We present a JWST NIRSpec transmission spectrum of the super-Earth exoplanet L 98-59 c. This small (Rp=1.385±0.085R, Mp=2.22±0.26R), warm (Teq=553K) planet resides in a multi-planet system around a nearby, bright (J = 7.933) M3V star.

We find that the transmission spectrum of L 98-59 c is featureless at the precision of our data. We achieve precisions of 22ppm in NIRSpec G395H’s NRS1 detector and 36ppm in the NRS2 detector at a resolution R∼200 (30 pixel wide bins).

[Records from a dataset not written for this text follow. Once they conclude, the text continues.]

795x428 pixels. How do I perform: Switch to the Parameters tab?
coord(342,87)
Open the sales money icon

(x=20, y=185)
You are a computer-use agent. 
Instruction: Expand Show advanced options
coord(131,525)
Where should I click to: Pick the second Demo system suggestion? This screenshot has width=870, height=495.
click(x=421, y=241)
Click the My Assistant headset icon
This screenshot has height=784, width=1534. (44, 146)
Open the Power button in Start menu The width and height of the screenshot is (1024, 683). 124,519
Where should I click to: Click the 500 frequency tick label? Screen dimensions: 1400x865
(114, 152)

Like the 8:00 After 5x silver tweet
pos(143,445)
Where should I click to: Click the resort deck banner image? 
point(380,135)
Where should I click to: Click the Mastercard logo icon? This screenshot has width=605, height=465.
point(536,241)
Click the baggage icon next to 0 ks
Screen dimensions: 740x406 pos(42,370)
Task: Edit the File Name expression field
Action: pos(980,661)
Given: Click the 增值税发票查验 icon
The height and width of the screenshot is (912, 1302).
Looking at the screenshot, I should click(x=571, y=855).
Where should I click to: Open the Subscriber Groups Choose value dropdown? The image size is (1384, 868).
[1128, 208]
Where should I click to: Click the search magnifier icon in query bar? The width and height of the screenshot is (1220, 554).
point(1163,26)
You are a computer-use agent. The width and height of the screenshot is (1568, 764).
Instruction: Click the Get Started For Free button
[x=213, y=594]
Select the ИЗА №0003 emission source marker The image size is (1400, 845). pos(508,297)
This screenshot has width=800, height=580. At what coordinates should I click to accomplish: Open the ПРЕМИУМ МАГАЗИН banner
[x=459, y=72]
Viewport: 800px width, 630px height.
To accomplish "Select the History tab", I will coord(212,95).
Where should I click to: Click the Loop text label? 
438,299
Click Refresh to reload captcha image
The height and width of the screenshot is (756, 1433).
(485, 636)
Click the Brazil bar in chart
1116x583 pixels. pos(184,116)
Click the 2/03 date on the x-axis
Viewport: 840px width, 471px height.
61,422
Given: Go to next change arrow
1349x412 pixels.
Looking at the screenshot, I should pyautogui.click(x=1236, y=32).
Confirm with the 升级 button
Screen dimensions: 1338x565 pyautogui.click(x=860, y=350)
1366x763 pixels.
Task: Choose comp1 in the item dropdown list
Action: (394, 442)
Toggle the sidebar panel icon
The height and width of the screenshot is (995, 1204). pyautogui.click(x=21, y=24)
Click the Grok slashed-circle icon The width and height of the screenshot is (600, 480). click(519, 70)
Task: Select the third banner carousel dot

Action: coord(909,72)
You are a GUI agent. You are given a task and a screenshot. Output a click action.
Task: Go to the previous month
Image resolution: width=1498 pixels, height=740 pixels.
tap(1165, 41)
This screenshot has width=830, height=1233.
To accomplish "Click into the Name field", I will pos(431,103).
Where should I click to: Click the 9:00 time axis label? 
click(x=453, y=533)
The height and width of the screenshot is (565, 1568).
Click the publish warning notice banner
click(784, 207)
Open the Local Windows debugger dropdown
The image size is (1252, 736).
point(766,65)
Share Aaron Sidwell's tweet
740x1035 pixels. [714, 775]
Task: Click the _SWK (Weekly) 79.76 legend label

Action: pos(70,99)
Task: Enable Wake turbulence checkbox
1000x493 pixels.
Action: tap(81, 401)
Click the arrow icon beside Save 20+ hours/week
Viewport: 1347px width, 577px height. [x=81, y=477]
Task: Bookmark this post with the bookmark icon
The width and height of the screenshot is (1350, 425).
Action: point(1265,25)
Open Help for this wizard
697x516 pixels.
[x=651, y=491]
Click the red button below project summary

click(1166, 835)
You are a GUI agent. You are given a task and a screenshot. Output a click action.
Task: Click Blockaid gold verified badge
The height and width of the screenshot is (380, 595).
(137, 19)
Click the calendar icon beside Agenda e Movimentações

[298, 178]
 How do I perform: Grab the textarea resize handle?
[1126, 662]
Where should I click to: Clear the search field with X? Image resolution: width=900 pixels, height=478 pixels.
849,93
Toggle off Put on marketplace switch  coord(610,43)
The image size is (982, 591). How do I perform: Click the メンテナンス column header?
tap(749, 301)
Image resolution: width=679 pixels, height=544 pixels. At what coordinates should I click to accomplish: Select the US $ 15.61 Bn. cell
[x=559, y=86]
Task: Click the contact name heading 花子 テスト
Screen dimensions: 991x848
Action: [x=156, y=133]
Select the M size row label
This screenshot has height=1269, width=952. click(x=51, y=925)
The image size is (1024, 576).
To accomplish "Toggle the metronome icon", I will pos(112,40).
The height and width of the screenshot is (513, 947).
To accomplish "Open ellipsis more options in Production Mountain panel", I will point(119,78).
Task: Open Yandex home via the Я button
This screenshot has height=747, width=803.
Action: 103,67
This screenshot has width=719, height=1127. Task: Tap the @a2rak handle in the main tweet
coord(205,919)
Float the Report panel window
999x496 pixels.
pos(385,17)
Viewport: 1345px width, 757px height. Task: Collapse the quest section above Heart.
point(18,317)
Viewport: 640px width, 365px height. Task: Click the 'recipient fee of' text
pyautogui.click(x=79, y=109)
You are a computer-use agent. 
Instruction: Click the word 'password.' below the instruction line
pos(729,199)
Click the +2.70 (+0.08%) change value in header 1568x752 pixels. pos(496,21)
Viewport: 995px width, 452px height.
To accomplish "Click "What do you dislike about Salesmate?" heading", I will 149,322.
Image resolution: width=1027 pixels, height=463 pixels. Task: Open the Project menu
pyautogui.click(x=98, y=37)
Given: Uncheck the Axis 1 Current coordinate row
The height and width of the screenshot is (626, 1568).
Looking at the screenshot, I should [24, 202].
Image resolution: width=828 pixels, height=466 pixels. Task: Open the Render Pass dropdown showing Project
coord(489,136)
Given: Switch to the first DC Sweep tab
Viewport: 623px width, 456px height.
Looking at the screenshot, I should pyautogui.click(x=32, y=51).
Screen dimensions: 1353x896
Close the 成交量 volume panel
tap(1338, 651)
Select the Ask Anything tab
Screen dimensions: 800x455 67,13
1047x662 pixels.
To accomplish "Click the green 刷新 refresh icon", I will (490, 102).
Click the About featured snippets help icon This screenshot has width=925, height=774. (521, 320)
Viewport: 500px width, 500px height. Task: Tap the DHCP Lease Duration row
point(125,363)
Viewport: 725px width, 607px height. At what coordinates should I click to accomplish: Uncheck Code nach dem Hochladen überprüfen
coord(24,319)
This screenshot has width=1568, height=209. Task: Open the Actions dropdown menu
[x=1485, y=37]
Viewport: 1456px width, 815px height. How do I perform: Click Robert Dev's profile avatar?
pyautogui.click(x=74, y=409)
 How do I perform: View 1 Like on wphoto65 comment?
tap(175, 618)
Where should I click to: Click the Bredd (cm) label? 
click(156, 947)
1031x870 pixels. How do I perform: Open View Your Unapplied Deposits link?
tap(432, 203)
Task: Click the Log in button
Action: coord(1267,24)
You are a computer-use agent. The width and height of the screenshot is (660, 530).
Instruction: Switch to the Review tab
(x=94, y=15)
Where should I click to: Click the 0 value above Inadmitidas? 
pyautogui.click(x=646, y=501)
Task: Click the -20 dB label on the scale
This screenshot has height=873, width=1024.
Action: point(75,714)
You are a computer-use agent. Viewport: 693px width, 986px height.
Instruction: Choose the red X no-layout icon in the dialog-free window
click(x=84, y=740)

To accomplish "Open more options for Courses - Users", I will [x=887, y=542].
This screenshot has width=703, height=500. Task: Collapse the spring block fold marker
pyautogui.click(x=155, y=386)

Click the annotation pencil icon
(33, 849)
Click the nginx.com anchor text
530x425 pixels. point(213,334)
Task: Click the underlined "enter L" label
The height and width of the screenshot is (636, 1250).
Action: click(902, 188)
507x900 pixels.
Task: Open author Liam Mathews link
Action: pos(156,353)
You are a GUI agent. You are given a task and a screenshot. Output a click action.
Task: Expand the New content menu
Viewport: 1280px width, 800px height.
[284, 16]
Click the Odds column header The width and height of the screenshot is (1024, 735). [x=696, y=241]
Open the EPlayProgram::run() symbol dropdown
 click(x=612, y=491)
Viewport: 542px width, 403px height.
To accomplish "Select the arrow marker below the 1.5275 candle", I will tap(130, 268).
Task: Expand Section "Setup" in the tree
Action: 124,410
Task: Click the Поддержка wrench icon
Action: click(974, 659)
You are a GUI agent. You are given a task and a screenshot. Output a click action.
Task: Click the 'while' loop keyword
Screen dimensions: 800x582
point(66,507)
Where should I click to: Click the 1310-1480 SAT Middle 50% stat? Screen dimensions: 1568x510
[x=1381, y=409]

At this level of precision, we are able rule out primordial H2-He atmospheres across a range of cloud pressure levels up to at least ∼0.1mbar. By comparison to atmospheric forward models, we also rule out atmospheric metallicities below ∼300× solar at 3σ (or equivalently, atmospheric mean molecular weights below ∼10~g/mol).

We also rule out pure methane atmospheres. The remaining scenarios that are compatible with our data include a planet with no atmosphere at all, or higher mean-molecular weight atmospheres, such as CO2– or H2O-rich atmospheres.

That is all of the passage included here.